Oaza spokoju w czasach kryzysu.
Zakończyły się półkolonie letnie organizowane przez Salezjanów w Libanie w El-Houssoun. Był to czas spokoju i życzliwości, to właśnie tego potrzebowali Libańczycy w środku dramatycznego kryzysu społecznego, politycznego i gospodarczego.
Wzięło w nich udział blisko 800 młodych ludzi, w tym 300 z Libanu, 170 Syryjczyków i 330 Irakijczyków. Syryjczycy i Irakijczycy to uchodźcy, zamieszkali w Libanie od kilku lat. Syryjczycy zwykle czekają na powrót do swojego kraju, podczas gdy Irakijczycy czekają na przyjęcie jako uchodźcy w innych rejonach.

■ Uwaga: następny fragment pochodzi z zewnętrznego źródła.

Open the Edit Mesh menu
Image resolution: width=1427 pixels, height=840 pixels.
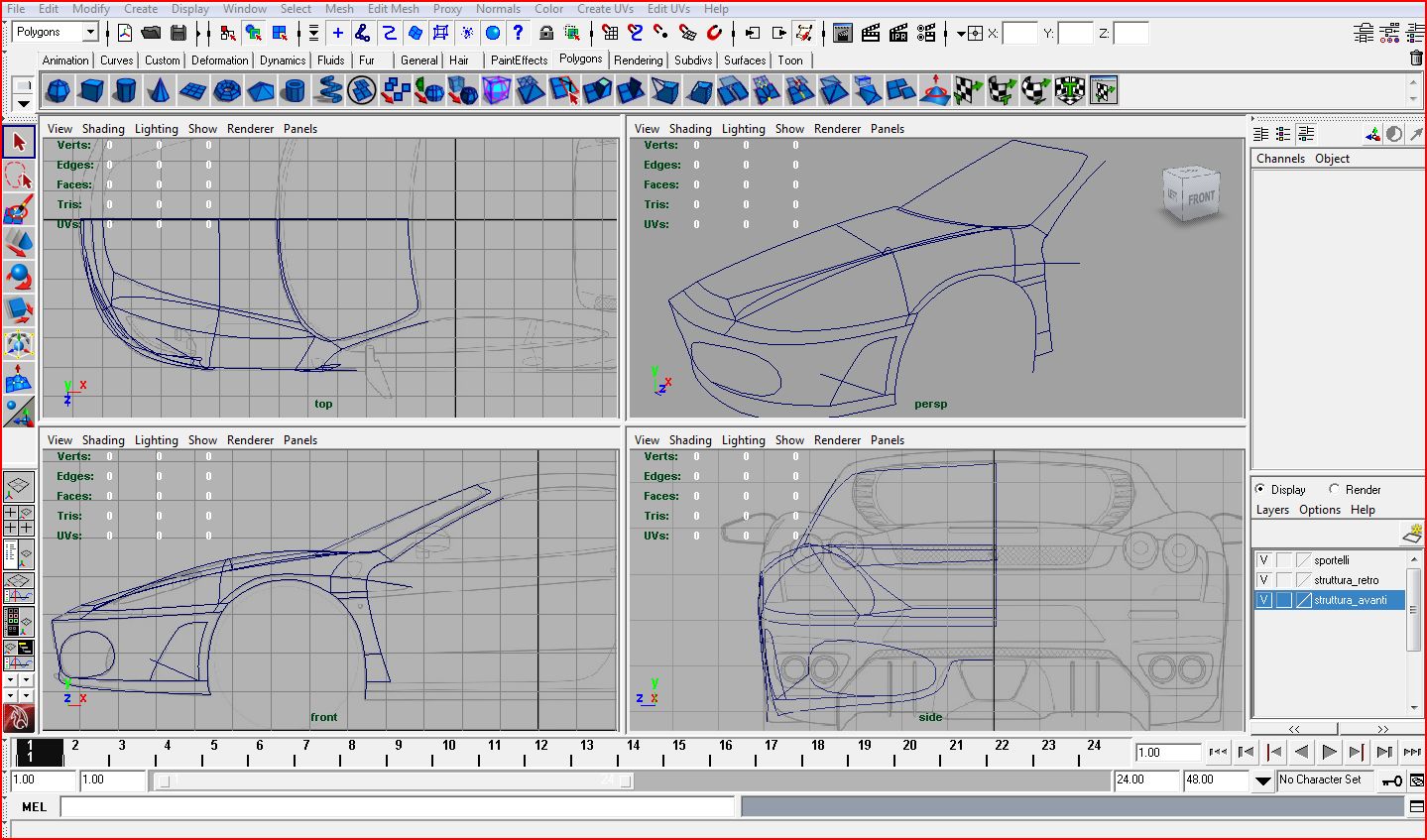393,9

Nasze wsparcie zostało przeznaczone na transport podopiecznych Salezjanów na codzienne zajęcia z różnych części miasta oraz posiłki.
Nigdy wcześniej dom salezjański w El-Houssoun nie doświadczył takiego wypełnienia przez dzieci i młodzież, mimo że ze względu na pandemię, trzeba było podzielić uczestników na kilka grup. Program objął zajęcia edukacyjno – rekreacyjne oraz czas na sport i zabawy. Na twarzach uczestników można było zauważyć radość i wdzięczność. Było to ogromne zderzenie z tym co obecnie dzieje się w Libanie: atmosferą nieufności, ubóstwa, niestabilności. Kryzys ten trwa od dwóch lat, a został pogłębiony przez pandemię koronawirusa i ekspozję w Bejrucie 4 sierpnia 2020 r. Mimo to Salezjanie niosą radość i nadzieję w tych trudnych czasach. Ich główny cel pozostaje bez zmian. Chcą być z młodymi i dla młodych. A my im w tym pomagamy.